Do this =>
Copy out the rows starting at the line that contains "Toggle NETBIOS Name" and ending at the line that contains "tap(174, 139)", both included.
[Begin Records to process]
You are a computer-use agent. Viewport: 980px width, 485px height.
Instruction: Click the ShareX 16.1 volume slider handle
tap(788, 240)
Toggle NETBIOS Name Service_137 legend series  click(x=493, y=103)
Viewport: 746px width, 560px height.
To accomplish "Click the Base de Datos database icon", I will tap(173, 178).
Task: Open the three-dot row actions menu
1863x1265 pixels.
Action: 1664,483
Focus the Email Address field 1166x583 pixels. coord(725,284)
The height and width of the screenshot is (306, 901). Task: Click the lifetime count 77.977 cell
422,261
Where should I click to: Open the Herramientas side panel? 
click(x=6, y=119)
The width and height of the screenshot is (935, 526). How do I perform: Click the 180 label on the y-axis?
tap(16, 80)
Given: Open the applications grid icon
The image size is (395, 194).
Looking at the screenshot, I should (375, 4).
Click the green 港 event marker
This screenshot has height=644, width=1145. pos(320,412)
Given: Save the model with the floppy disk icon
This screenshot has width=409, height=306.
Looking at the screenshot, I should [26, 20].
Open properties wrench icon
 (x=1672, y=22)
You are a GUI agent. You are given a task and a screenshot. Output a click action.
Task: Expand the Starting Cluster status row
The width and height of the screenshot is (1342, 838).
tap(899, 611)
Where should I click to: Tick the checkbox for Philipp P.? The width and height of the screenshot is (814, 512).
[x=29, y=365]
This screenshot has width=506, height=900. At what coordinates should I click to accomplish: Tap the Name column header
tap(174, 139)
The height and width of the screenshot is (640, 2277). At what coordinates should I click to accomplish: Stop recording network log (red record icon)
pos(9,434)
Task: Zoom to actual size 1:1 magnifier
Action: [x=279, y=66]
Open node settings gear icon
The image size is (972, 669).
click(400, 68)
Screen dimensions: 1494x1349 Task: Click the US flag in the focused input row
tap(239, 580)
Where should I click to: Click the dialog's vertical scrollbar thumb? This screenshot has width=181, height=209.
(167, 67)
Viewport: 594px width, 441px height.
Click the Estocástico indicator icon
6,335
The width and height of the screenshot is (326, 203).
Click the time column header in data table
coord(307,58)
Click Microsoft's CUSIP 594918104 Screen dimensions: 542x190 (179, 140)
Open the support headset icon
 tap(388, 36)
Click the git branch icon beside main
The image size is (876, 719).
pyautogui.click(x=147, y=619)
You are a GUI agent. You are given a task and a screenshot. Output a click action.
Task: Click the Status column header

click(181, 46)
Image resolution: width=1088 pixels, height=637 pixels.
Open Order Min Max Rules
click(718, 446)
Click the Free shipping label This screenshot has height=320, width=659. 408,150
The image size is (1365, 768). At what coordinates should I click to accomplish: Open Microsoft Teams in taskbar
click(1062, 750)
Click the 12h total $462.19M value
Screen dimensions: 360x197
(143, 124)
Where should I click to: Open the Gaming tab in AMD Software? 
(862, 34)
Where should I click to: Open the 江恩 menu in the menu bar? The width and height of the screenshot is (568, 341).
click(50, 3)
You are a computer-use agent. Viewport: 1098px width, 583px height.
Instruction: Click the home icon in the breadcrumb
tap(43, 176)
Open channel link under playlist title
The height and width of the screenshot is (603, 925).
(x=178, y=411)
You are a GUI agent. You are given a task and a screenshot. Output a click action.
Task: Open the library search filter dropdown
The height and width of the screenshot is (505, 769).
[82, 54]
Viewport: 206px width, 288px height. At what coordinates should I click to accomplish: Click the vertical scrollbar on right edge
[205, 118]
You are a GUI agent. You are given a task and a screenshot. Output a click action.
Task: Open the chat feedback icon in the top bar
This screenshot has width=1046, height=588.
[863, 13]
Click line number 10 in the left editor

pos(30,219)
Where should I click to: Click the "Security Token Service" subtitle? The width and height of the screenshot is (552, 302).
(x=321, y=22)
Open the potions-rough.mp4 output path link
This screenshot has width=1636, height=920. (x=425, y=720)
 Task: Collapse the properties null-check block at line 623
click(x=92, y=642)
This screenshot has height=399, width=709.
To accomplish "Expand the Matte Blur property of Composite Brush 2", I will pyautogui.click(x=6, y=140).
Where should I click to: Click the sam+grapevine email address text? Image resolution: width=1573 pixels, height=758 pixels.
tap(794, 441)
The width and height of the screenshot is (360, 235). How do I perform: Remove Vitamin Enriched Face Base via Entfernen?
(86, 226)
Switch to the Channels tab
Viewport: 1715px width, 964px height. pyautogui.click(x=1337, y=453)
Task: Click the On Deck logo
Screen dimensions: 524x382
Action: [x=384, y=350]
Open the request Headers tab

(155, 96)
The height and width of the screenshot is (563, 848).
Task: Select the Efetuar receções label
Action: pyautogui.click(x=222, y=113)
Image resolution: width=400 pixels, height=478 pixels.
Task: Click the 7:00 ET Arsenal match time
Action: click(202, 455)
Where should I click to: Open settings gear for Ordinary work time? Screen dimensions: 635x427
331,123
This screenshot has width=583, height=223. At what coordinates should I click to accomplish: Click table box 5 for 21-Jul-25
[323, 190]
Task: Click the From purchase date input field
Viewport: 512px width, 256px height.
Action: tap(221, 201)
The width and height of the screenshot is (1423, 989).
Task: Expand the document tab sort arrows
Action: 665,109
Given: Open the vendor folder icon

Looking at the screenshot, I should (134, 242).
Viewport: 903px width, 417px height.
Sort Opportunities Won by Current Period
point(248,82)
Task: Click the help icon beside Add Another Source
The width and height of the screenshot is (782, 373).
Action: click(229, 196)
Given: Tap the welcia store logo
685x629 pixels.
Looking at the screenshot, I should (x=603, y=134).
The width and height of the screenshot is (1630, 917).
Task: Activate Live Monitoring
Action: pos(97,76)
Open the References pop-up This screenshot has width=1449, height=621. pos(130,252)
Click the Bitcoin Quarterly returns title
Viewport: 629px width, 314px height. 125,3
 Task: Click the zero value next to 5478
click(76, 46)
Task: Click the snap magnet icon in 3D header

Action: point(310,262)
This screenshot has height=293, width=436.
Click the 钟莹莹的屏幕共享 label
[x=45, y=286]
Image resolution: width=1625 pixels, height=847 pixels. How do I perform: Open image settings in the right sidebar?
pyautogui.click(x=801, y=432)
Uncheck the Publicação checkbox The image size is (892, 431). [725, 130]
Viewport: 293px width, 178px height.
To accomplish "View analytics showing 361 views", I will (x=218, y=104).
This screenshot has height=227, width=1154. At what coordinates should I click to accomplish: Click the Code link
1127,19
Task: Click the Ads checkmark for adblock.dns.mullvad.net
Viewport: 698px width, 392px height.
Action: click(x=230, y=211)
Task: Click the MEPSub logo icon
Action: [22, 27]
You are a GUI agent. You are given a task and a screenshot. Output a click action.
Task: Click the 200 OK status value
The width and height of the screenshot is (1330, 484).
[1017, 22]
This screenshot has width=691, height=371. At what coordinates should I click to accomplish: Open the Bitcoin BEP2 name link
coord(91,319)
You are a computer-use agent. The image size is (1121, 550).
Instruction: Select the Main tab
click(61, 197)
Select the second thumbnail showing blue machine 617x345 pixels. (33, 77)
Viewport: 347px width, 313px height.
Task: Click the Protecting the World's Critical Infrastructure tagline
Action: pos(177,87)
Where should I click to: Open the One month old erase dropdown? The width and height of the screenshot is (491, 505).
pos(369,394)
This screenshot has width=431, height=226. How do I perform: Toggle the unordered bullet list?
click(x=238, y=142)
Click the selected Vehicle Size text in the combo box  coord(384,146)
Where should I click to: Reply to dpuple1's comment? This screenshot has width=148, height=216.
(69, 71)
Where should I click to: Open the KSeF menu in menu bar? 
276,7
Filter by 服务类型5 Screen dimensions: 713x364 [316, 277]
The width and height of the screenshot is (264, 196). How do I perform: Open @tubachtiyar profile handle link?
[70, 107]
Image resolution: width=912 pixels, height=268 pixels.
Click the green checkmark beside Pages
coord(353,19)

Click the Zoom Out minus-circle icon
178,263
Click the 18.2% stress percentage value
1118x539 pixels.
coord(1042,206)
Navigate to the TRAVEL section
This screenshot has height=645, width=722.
[End Records to process]
Answer to the problem =>
Toggle NETBIOS Name Service_137 legend series  click(x=493, y=103)
Viewport: 746px width, 560px height.
To accomplish "Click the Base de Datos database icon", I will tap(173, 178).
Task: Open the three-dot row actions menu
1863x1265 pixels.
Action: 1664,483
Focus the Email Address field 1166x583 pixels. coord(725,284)
The height and width of the screenshot is (306, 901). Task: Click the lifetime count 77.977 cell
422,261
Where should I click to: Open the Herramientas side panel? 
click(x=6, y=119)
The width and height of the screenshot is (935, 526). How do I perform: Click the 180 label on the y-axis?
tap(16, 80)
Given: Open the applications grid icon
The image size is (395, 194).
Looking at the screenshot, I should (375, 4).
Click the green 港 event marker
This screenshot has height=644, width=1145. pos(320,412)
Given: Save the model with the floppy disk icon
This screenshot has width=409, height=306.
Looking at the screenshot, I should [26, 20].
Open properties wrench icon
 (x=1672, y=22)
You are a GUI agent. You are given a task and a screenshot. Output a click action.
Task: Expand the Starting Cluster status row
The width and height of the screenshot is (1342, 838).
tap(899, 611)
Where should I click to: Tick the checkbox for Philipp P.? The width and height of the screenshot is (814, 512).
[x=29, y=365]
This screenshot has width=506, height=900. At what coordinates should I click to accomplish: Tap the Name column header
tap(174, 139)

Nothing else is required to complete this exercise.